▶ **Text provided**:
* * * * *

One in 26 people in the United States will develop epilepsy at some point in their lives and that list is growing with 150,000 new cases of the disease reported every year. An estimated 3.4 million Americans and 65 million people worldwide currently live with epilepsy.
The condition impacts people of all ages and races. It can result from a number of underlying conditions, such as head trauma, or occasionally a person may simply be a victim of hereditary coincidence. Sometimes there is absolutely no explanation for it.
For many who suffer from epilepsy, seizures occur like clockwork. However, everyone has a different clock and while seizures can be triggered by many events, why different patients experience different seizure cycles is unknown.
In order to give people with epilepsy a better understanding of how and why their seizures occur and perhaps to better recognize the early warnings, a new study led by researchers from Rice University and the University of California, San Francisco (UCSF), published in the Proceedings of the National Academy of Sciences, sought to formalize how, exactly, those clocks tick.
“We developed a new statistical model to explicitly capture the effect of factors that may drive transitions in seizure risk,” said Rice alumna Sharon Chiang, a clinical instructor and research fellow at UCSF. “We looked at anti-seizure medications and different triggers like illness and menstrual cycles. Those are some of the factors commonly thought to increase or decrease seizure risk.”
The relationship between cycle length and age was an interesting finding. Chiang and her cohorts discovered that there were shorter cycles in older age groups and longer cycles in younger epileptics.
“A shortening of cycle length with age may have potential ramifications in future clinical practice,” she said.
In 2019, researchers from Rice analyzed patients’ seizure diaries to assess their seizure risks and looked at brain scans to discover markers for patients with epilepsy most likely to benefit from brain surgery.
The year prior, researchers from UCSF completed a similar study to the new paper where they discovered monthly cycles of brain activity in epilepsy patients that were linked to seizures. That finding suggested that clinicians could soon be able to predict when patients are most likely to have seizures, allowing patients to plan around these brief but potentially dangerous events.
The new work aims to emphasize the importance of logging seizures on a daily and long-term basis. This will aid in the establishment of individual chronotypes, or rhythms, for patients who have seizures in cycles and want to understand why they happen when they do, what may trigger them, and how to best treat them.
An online seizure diary simplifies the process for patients while also providing the researchers with a wealth of data to mine for their statistical dynamical systems models, with the “dynamic” part capturing change over time. Co-author Robert Moss founded Seizure Tracker, which provides tools to help patients, doctors and researchers understand the relationships between seizure activity and therapies that will improve patient care.
The logs of over 1,000 patients, ranging in age from two months to 80 years, were used to help the team model the relationship between “attractor states,” internal and/or external events such as the start of a new medication or illness, and the peaks and valleys of seizure activity in an individual patient for the current study.

* * * * *

▶ **Data listing**:
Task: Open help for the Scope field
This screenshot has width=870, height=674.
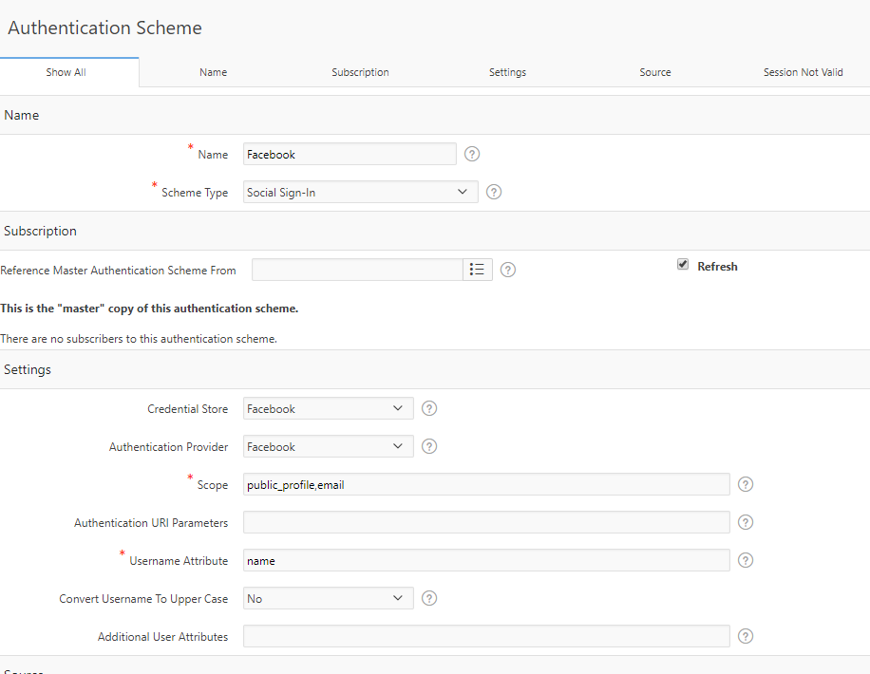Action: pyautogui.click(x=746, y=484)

* * * * *

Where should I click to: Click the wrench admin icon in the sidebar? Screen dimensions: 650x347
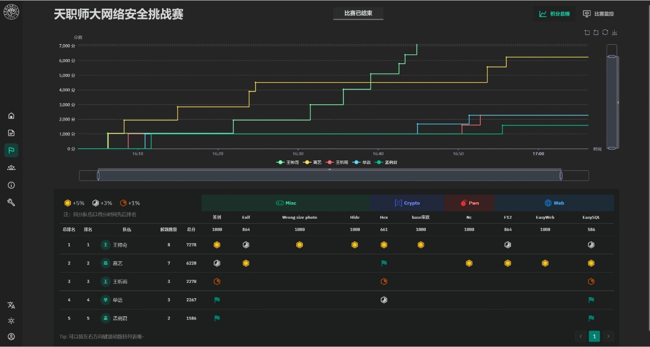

* * * * *

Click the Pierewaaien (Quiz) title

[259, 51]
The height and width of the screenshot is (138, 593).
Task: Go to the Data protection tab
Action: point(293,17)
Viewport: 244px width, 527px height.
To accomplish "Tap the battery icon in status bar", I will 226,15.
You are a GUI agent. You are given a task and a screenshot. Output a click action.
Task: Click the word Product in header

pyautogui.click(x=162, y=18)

* * * * *

▶ **Problems and tasks**:
A - From the epilepsy article above, copy the passage starting at "The new work" and ending at "best treat them.".
B - Condense the paragraph of the epilepsy article above that begins "The year prior, researchers from UCSF" into a shorter version that keeps its main facts.

▶ **Task-by-task answers**:
A -
The new work aims to emphasize the importance of logging seizures on a daily and long-term basis. This will aid in the establishment of individual chronotypes, or rhythms, for patients who have seizures in cycles and want to understand why they happen when they do, what may trigger them, and how to best treat them.

B - A year earlier, UCSF researchers completed a study similar to the new paper and found monthly cycles of brain activity in epilepsy patients that were linked to seizures. This suggested clinicians might soon predict when seizures are most likely, so patients could plan around these brief but potentially dangerous events.